The whole of the second volume and a full half of the first are occupied
with Mr. Choate's own productions, mainly speeches and lectures. Many of
these have been published before, but some of them appear in print for
the first time. Mr. Choate's peculiar characteristics of style and
manner--his exuberance of language, his full flow of thought, his
redundancy of epithet, his long-drawn sentences, stretching on through
clause after clause before the orbit of his thought had begun to turn
and enter upon itself--are well known. We cannot say that the contents
of these volumes will add to the high reputation which Mr. Choate
already enjoys as a brilliant writer, an eloquent speaker, a patriotic
statesman; but we can and do say that the glimpses we herein get of his
purely human qualities--of that inner life which belongs to every man
simply as man--all add to the interest which already clings to his name,
by showing him in a light and in relations of which the public who hung
with delight upon his lips knew little or nothing. He had long been one
of the celebrities of the city; his face and form were familiar to his
towns-people, and all strangers were anxious to see and hear him: but,
though he moved and acted in public, he dwelt apart. His orbit embraced
the three points of the court-room, his office, and his home,--and
no more. He had no need of society, of amusement, of sympathy, of
companionship. We are free to say that we think it was a defect in his
nature, at least a mistake in his life, that he did not cultivate his
friendships more. Few men of his eminence have ever lived so long and
written so few letters.
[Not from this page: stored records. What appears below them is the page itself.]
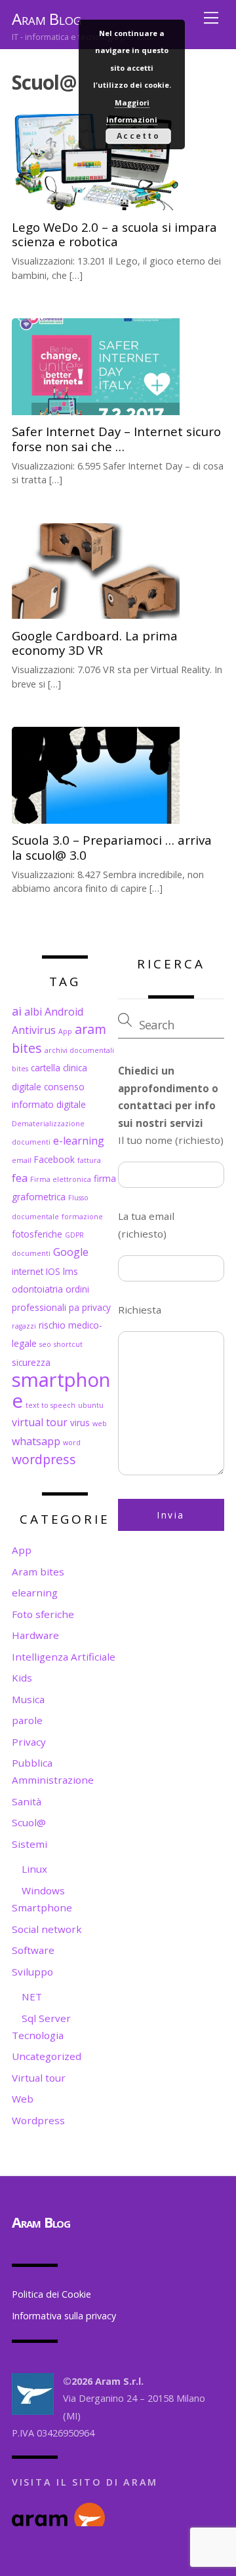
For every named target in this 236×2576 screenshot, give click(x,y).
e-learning (78, 1140)
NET (32, 1996)
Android (64, 1011)
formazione (82, 1216)
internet (27, 1271)
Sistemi (29, 1843)
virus (80, 1422)
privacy (96, 1307)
But his diaries and journals, now for the first
time given to the light, show us the inner man and the inner life. Here
he communed with himself. Here he intrusted his thoughts, his hopes,
his dreams, his aspirations to the safe confidence of his note-book.
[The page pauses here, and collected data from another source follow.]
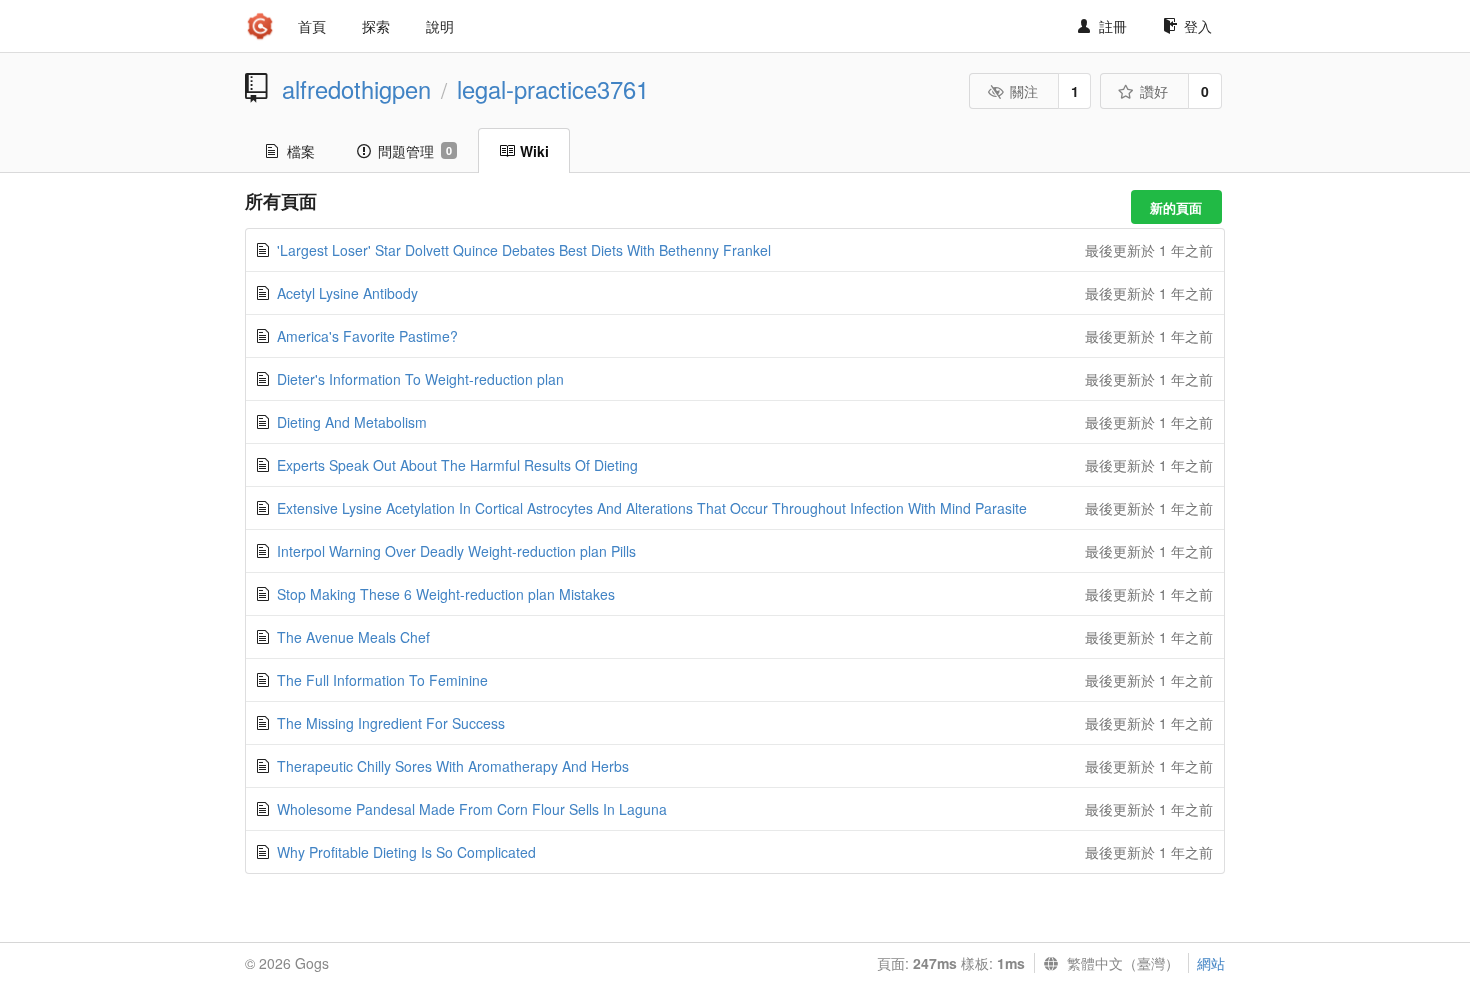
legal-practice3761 (553, 89)
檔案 (301, 151)
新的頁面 (1176, 207)
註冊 (1113, 26)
No portions of the two volumes are to us of more interest than these
diaries and journals. They bear the stamp of perfect sincerity. They
show us how high his standard was, how little he was satisfied with
anything he had done, how deep and strong were his love of knowledge and
his love of beauty, how every step of progress was made a starting-point
for a new advance. And from these, and other indications which these
volumes contain, we can learn how modest he was, how gentle and
courteous, how full of playfulness and graceful wit, how unprejudiced,
how imbued with reverence for things high and sacred, how penetrated
with delicate tact and sensitive propriety. He nursed no displeasures;
he cultivated no antipathies; he was free from dark suspicions, sullen
resentments, and smouldering hates; he put no venom upon his blade.